Karlos Santamaria eta haren idazlanak

 

Saber callar

 

El Diario Vasco, 1959-10-25

 

      Â«Hombre que sabe callar». ¡Extraordinario elogio de un hombre!

      Escribió Ortega un ensayo titulado «El silencio, gran Brahman», lleno, como todos los suyos, de belleza literaria y de abundancia y riqueza de ideas. Contaba allí el caso, auténtico o fingido, de un gran Maestro de la India, a quien sus discípulos interrogaban: «Maestro, ¿cuál es el gran Brahman, es decir, la suprema Sabiduría?». Mas como el Maestro no despegara los labios, los discípulos insistían una y otra vez en la pregunta, tanto que, al fin, abrió el sabio la boca y les dijo: «¿Por qué me habéis repetido tanto vuestra pregunta, si a la primera vez os contesté? Saber que la mayor sabiduría es el silencio».

      La capacidad para el mutismo puede medir, en efecto, la fuerza interior de un hombre. admirable aquel que sabe guardar un secreto. Aquel que no habla de lo que no entiende. Aquel que no se prodiga en vana y estúpida palabrería. Aquel que sabe rumiar calladamente su propio pensamiento.

      Admirable el que dice con un solo vocablo lo que otros sólo aciertan a expresar con ciento. Y mejor aún si sabe hacerlo con un gesto, un único y simple gesto. La parquedad de un ademán expresivo que acaso vale por mil discursos.

      Notemos, sin embargo, que también con el gesto se puede ser charlatán. Los meridionales suelen ser gesticuladores. Una de las primeras cosas que, según parece, enseñan a los niños los pedagogos ingleses, es a hablar sin mover los brazos. El gestero es tan temible como el locuaz.
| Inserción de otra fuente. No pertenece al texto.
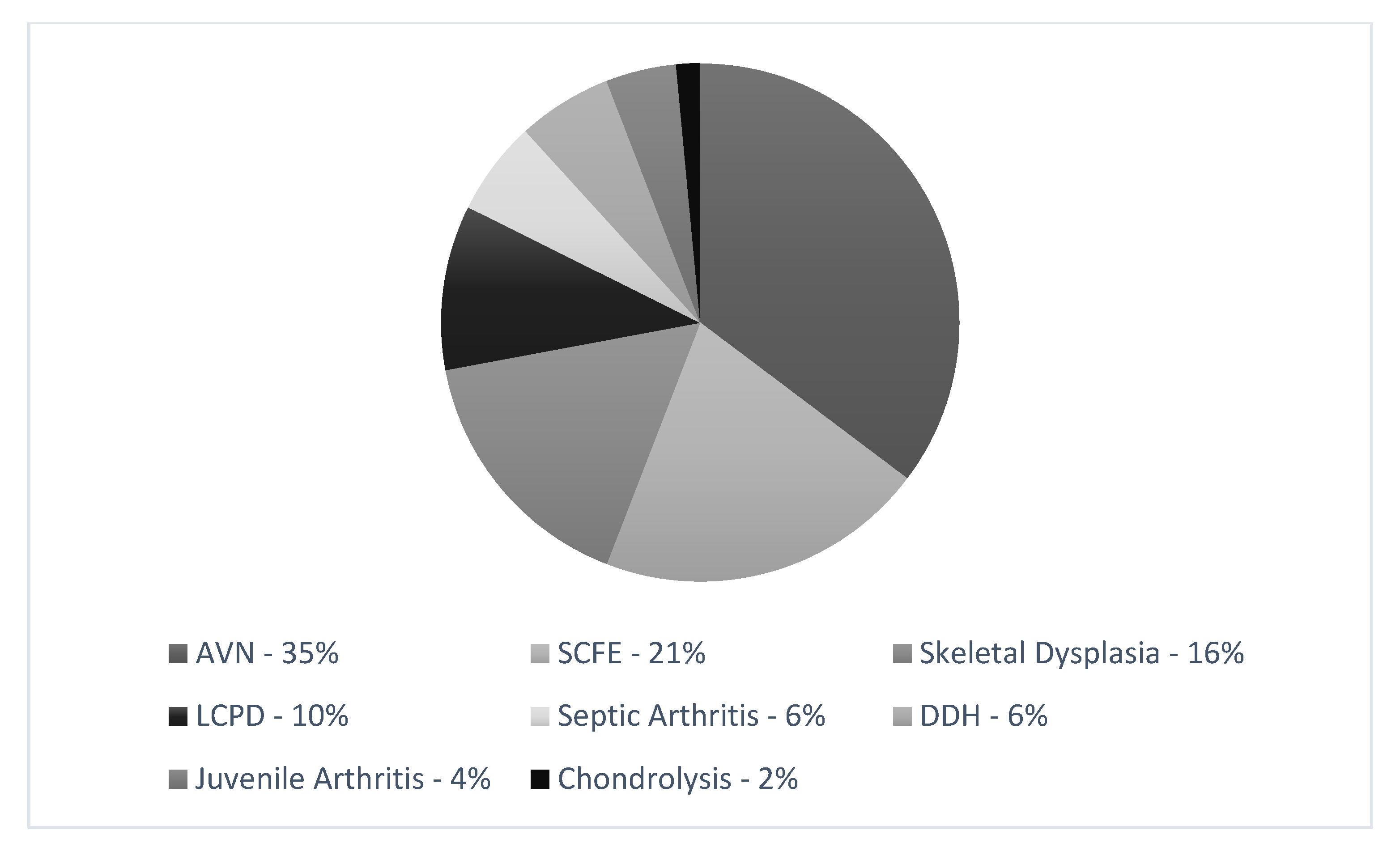Viewport: 1400px width, 851px height.
Task: Click the DDH legend color swatch
Action: 902,716
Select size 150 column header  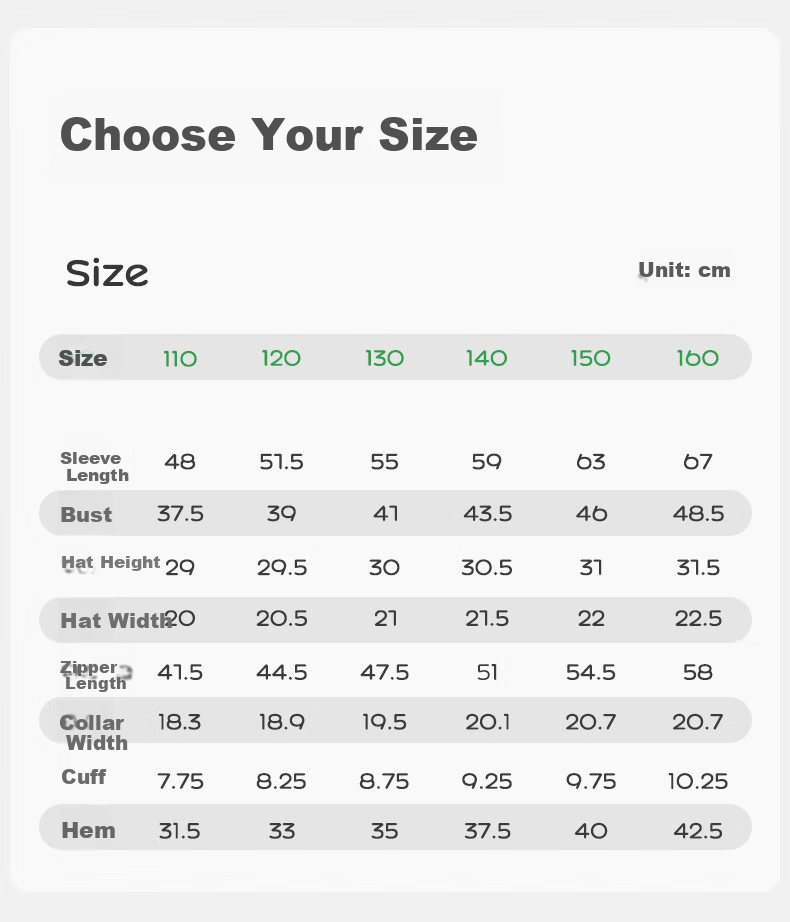591,358
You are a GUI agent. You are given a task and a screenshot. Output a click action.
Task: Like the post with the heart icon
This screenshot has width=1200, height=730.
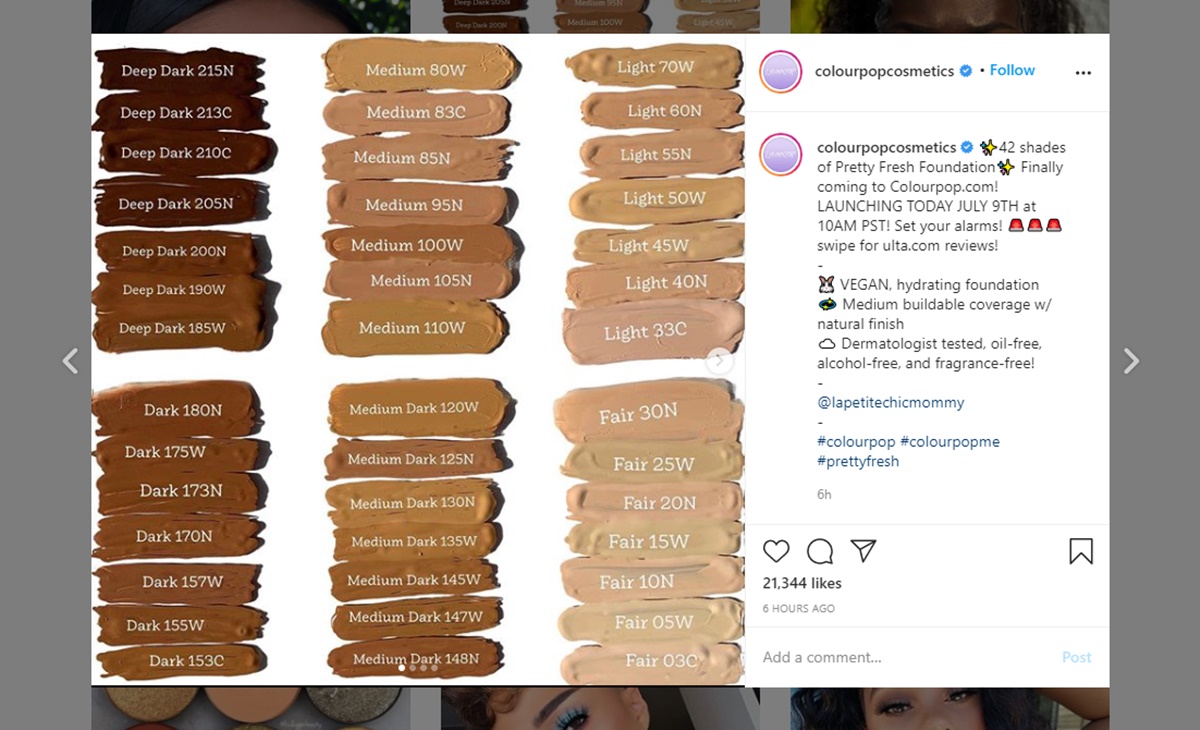(x=776, y=551)
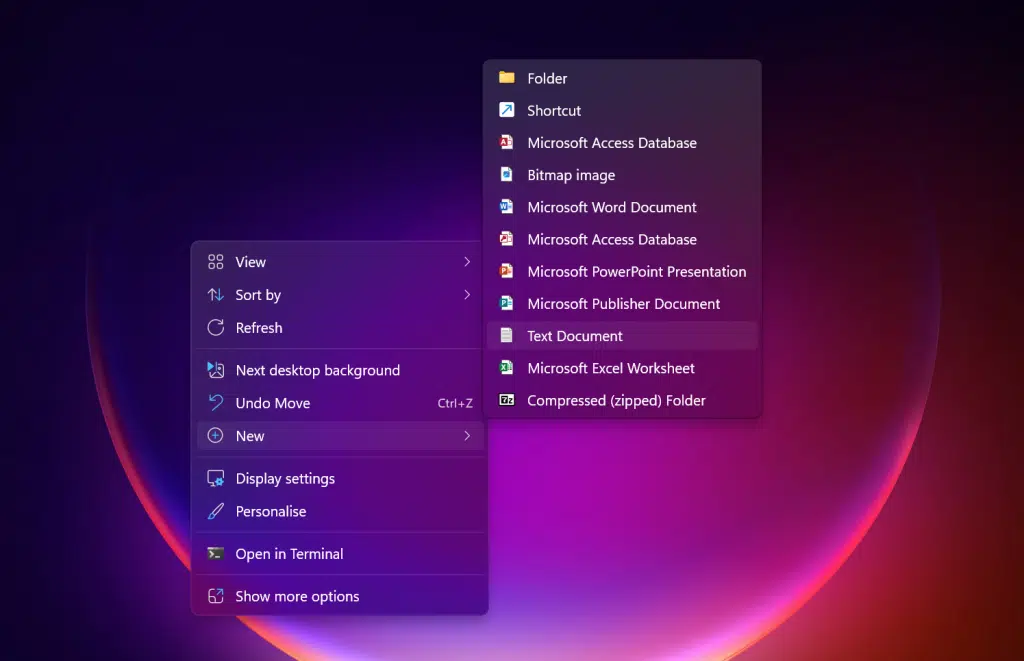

      En algunas órdenes religiosas de contemplativos silenciosos existen lenguajes de signos. San Bruno no quiso esto para sus cartujos porque, según él, tan hablador se puede ser con las manos como con la lengua.

      En cierta ocasión tuve que irrumpir en un convento de trapenses para anunciar a sus habitantes que iban a recibir de un momento a otro la visita de un cardenal francés. Una visita absolutamente imprevista, promovida por la detención de un tren en una pequeña estación. Era la hora de la siesta. Fin de julio y en plena Castilla.

      Enterado el prior de lo que ocurría, los monjes fueron despertados a fin de que pudieran dispensar a Su Eminencia la acogida protocolaria que disponen las severas reglas de la Orden. Fue un espectáculo impresionante. En poco minutos la capilla se vistió de venerables colgaduras. Cada cabeza en su cogulla. El suelo ardía con ardores místicos.

      Luego me contó el fraile encargado de recibirnos —que por cierto era licenciado en Ciencias Químicas— que la insólita medida había causado gran revuelo entre los contemplativos y que éstos al despertarse se preguntaban unos a otros por señas: «¿Qué ocurre? ¿Es que hay un incendio?».

      Ignoro, naturalmente, cómo se expresarán estas preguntas en el viejo lenguaje de signos de la Orden, heredado sin duda de la tradición medieval. Entonces fue, en todo caso, cuando me enteré de que también los mudos pueden resultar charlatanes y tuve conocimiento de la ingeniosa frase del Padre San Bruno.

      El gestero es el locuaz del gesto. Desbordamiento de palabras, desbordamiento de gestos van a menudo acompañados de vaciedad interior.

      Lo contrario justamente del hombre profundo.